Given problem>
Transcribe, without any alteration, the lines of the data from the line containing "Task: Click the PREÇO R$ column header" up to and including the line containing "The height and width of the screenshot is (868, 1389).".

Listed records>
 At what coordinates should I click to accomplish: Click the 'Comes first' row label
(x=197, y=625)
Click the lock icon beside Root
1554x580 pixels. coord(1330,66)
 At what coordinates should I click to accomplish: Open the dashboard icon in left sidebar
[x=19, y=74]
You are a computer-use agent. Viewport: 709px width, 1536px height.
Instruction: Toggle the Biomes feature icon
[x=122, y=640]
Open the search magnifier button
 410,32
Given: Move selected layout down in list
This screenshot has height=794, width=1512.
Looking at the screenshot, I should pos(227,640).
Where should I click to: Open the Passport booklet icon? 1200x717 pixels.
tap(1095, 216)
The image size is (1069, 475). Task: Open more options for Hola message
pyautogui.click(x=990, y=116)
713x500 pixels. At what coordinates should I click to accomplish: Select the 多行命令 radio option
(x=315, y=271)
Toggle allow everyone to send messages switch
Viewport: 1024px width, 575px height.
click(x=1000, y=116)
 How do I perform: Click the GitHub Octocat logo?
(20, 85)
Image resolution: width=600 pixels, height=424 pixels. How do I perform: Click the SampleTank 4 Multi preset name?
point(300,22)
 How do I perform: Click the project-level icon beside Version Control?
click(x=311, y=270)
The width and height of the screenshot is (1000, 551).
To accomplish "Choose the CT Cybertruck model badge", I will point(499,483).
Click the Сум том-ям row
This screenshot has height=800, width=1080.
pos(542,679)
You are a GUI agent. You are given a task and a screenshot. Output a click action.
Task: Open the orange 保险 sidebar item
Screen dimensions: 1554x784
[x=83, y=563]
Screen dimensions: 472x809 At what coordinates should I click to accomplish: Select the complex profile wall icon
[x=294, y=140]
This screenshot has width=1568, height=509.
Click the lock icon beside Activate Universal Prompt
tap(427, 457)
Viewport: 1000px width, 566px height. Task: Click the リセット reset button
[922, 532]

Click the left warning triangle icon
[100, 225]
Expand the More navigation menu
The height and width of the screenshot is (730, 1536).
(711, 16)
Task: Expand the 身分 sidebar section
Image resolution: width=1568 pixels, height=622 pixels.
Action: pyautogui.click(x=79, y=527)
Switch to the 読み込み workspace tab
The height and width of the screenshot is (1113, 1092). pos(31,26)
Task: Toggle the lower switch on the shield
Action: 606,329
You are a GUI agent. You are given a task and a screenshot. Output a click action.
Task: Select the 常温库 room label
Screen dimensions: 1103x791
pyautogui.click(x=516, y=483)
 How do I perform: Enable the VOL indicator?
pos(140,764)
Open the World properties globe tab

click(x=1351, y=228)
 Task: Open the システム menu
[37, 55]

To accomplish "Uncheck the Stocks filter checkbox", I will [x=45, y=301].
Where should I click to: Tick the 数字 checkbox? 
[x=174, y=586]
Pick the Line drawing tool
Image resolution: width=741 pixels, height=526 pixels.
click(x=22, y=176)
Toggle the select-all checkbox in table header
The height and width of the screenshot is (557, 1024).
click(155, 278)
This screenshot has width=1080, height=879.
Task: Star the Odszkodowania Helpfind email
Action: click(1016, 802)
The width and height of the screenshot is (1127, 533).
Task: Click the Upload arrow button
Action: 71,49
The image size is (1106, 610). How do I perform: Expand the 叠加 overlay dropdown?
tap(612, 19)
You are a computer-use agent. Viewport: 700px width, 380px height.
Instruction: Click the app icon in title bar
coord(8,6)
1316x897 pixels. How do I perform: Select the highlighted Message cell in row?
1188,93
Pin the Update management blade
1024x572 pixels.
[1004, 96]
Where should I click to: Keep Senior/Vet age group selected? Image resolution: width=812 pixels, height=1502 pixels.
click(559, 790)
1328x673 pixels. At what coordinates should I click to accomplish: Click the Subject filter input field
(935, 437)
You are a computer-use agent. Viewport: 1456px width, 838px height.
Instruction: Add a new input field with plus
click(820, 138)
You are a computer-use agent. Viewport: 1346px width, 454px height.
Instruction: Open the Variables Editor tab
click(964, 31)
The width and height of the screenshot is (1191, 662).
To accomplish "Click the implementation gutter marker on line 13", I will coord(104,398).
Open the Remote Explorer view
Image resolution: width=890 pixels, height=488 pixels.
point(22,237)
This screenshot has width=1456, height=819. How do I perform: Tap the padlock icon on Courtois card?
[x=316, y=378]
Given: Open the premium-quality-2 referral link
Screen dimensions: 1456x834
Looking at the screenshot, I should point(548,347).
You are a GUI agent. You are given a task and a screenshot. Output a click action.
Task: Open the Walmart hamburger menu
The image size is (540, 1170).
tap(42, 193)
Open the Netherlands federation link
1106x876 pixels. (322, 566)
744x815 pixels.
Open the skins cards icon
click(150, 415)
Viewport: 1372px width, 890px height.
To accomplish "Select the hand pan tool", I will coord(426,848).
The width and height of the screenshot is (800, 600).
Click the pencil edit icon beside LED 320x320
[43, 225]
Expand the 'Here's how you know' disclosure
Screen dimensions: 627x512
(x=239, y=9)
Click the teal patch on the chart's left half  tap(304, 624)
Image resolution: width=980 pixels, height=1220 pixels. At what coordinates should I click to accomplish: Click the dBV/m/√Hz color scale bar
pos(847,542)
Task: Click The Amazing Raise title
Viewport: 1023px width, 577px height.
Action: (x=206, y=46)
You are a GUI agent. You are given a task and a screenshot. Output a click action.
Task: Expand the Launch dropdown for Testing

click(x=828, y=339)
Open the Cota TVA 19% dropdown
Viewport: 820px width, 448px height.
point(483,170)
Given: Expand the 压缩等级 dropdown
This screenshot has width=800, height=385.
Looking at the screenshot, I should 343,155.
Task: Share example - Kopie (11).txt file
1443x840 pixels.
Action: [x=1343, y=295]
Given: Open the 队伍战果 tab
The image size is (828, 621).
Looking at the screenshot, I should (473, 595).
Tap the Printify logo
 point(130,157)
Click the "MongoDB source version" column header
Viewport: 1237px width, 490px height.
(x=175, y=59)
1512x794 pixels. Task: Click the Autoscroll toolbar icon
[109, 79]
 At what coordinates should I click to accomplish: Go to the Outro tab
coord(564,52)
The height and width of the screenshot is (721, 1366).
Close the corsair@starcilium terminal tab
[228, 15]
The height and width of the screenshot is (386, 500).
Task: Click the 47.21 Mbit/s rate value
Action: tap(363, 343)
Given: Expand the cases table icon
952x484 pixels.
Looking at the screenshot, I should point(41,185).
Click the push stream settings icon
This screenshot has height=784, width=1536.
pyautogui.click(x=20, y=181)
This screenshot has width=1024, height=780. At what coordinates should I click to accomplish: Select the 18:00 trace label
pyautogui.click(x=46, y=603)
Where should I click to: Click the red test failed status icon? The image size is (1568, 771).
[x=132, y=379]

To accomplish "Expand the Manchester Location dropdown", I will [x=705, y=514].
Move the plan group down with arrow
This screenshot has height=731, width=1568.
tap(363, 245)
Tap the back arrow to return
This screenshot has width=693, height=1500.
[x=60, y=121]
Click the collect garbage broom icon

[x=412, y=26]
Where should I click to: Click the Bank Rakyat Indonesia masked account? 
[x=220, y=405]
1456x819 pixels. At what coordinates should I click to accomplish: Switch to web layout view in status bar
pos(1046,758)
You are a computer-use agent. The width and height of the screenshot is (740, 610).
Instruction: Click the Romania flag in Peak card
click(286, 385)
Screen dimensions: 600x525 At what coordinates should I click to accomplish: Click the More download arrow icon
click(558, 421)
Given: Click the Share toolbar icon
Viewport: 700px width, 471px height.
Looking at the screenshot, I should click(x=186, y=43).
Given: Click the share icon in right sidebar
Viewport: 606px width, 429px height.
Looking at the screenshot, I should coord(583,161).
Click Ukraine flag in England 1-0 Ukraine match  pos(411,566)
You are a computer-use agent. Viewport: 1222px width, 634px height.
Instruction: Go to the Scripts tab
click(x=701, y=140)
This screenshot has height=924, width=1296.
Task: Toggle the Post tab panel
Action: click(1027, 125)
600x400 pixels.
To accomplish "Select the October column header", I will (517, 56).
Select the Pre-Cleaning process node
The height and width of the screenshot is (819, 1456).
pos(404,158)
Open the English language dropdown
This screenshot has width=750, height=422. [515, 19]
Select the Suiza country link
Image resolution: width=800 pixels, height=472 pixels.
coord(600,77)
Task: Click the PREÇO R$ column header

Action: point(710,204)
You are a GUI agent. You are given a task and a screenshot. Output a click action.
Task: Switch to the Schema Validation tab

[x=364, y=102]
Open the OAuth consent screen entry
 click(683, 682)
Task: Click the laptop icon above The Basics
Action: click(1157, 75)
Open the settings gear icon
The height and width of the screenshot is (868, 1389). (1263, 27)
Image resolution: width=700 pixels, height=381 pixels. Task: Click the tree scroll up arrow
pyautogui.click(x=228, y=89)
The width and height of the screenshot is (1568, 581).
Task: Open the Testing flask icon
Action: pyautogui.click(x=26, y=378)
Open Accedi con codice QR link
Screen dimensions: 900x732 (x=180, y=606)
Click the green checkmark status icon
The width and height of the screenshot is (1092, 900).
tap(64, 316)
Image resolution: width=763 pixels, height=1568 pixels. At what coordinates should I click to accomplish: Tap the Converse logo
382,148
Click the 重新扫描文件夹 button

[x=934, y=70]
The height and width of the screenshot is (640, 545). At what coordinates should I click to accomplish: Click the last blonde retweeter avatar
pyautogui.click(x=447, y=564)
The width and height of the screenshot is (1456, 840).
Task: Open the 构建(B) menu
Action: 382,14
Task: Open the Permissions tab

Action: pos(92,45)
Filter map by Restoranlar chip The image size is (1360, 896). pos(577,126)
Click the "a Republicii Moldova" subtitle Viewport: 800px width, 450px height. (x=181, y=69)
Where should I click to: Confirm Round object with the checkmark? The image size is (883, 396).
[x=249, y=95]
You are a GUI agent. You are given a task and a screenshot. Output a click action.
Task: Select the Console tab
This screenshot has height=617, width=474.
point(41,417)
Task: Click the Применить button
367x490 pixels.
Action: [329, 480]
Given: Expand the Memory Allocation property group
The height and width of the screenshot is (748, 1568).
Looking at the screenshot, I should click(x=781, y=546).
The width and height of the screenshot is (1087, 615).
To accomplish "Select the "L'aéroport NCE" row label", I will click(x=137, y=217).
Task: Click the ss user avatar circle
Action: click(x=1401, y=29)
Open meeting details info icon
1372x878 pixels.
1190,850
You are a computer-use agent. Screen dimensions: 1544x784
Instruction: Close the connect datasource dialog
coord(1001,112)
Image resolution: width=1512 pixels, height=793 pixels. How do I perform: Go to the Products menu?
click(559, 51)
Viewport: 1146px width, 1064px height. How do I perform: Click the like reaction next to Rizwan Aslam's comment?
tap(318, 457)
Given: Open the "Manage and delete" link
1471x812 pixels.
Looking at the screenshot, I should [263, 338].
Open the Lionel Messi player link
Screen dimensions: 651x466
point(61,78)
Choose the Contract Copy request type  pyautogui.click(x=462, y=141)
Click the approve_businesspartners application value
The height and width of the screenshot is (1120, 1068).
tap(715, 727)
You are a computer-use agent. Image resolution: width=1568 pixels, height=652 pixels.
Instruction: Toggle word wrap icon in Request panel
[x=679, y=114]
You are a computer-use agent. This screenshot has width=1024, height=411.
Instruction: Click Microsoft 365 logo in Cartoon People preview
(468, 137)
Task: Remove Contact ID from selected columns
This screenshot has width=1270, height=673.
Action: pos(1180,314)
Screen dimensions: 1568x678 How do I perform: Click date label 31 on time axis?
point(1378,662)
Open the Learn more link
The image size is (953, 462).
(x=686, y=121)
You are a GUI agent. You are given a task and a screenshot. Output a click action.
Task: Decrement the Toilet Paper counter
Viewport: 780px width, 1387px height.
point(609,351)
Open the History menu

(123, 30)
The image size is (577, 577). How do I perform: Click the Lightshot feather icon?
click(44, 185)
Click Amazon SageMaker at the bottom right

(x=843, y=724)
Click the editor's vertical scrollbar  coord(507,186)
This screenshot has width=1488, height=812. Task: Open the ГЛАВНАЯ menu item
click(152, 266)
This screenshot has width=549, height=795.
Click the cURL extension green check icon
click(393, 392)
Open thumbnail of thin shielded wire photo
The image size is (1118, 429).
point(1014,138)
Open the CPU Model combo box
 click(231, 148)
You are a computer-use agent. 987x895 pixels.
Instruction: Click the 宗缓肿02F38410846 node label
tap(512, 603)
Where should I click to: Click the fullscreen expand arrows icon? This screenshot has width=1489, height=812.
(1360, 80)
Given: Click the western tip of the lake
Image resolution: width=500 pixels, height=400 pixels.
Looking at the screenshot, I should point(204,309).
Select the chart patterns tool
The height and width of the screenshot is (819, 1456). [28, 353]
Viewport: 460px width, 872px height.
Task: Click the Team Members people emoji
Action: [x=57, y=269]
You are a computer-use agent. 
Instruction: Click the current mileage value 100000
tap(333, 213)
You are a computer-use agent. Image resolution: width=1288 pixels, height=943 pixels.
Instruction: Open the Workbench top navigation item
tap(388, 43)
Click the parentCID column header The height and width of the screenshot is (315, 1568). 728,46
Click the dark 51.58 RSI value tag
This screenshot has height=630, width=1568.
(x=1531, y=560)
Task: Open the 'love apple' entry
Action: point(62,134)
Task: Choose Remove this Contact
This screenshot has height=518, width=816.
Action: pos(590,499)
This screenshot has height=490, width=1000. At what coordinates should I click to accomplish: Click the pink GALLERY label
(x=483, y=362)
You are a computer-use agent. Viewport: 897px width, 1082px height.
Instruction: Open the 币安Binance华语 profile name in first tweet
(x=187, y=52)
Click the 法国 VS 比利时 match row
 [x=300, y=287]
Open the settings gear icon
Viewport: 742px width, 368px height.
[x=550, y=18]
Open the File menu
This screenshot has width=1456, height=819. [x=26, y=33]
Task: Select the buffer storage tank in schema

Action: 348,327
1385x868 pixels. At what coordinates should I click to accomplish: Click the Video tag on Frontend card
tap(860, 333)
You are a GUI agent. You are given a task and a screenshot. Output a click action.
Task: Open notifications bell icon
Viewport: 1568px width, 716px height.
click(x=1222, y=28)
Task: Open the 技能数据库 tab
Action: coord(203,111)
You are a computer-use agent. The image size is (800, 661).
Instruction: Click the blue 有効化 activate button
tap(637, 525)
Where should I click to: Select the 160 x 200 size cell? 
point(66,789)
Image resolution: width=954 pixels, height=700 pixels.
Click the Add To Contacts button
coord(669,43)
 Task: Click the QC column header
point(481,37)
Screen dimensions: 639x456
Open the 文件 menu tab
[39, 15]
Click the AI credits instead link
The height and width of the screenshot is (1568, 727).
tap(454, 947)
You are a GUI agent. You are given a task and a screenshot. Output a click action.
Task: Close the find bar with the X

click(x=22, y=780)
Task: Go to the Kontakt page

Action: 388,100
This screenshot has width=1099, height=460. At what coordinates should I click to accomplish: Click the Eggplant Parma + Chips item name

Completed task>
Task: Click the PREÇO R$ column header

Action: point(710,204)
You are a GUI agent. You are given a task and a screenshot. Output a click action.
Task: Switch to the Schema Validation tab

[x=364, y=102]
Open the OAuth consent screen entry
 click(683, 682)
Task: Click the laptop icon above The Basics
Action: click(1157, 75)
Open the settings gear icon
The height and width of the screenshot is (868, 1389). (1263, 27)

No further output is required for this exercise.